Hamed Mohammadi, iraniano de 30 anos que trabalha no setor privado, disse ao 24 Heures que espera especialmente a queda da taxa de câmbio das moeda estrangeiras. “Isto significa que as coisas vão se tornar progressivamente menos caras” em rial, a moeda iraniana, disse.
O acordo nuclear alcançado entre Irã e as potências mundiais é “sólido”, embora restem seis meses de negociações muito difíceis para se conseguir um pacto completo – alertaram analistas consultados pela AFP em Washington, neste domingo.
“O acordo interino é sólido, com uma série de restrições e verificações sobre o programa nuclear iraniano mais amplas do que nunca”, disse Suzanne Maloney, especialista em Irã na Brookings Institution.
Suzanne destacou que o acordo por seis meses obriga Teerã “a um contínuo processo diplomático, cujas principais recompensas diferem até que se obtenha um acordo muito mais ambicioso”.
Após quase uma década de paralisia nas negociações entre o Irã e o grupo 5+1 (formado por China, Estados Unidos, Grã-Bretanha, França, Rússia e Alemanha), conseguiu-se avançar em uma velocidade vertiginosa desde a chegada do presidente moderado Hassan Rohani ao poder, em agosto passado.
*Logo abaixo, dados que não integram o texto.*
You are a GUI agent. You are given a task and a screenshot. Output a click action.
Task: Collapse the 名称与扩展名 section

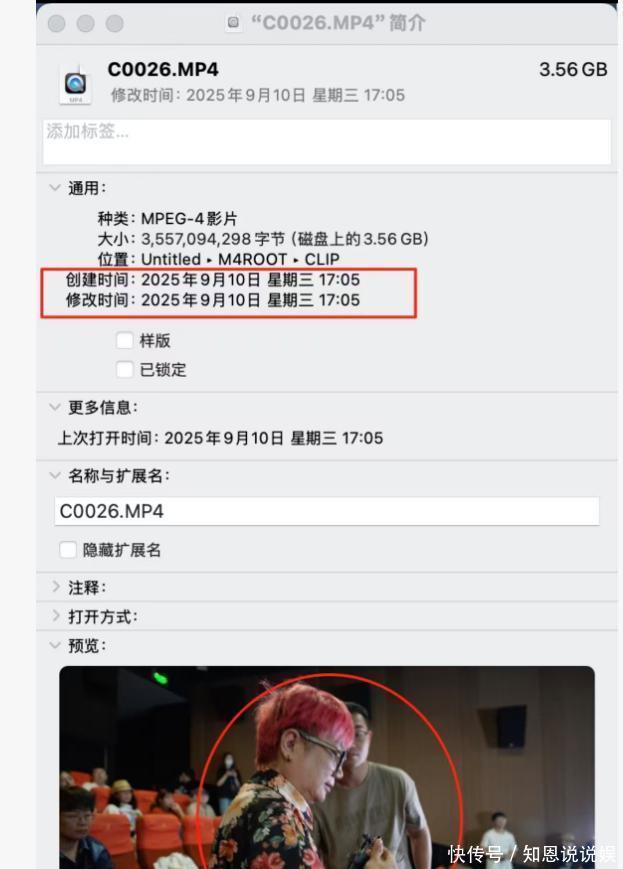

Esse acordo preliminar foi obtido em Genebra após três rodadas de negociações desde setembro.
“Acho que foi uma negociação dura, efetiva e significativa e que proporcionou o tipo de segurança exigida pelos negociadores para uma discussão legítima e exaustiva com o Irã sobre seu programa nuclear integral”, afirmou Joel Rubin, do Ploughshares Fund.
O acordo concede mais tempo aos esforços das potências mundiais para evitar que o Irã tenha capacidades para fabricar uma arma nuclear, frisou Rubin, acrescentando que a aceitação por parte de Teerã de inspeções diárias em suas unidades de Natanz e Fordo “não tem precedentes” – assim como a contenção dos trabalhos em seu reator de Arak.
“É bastante surpreendente. Se você tivesse me dito, há poucos meses, que o Irã aceitaria, por meio de conversas diplomáticas, neutralizar suas reservas de urânio enriquecido a 20%, deter a construção e qualquer melhoria em Arak, permitir um monitoramento diário, eu lhe diria que essa é uma conquista para nossa segurança”, disse Rubin à AFP.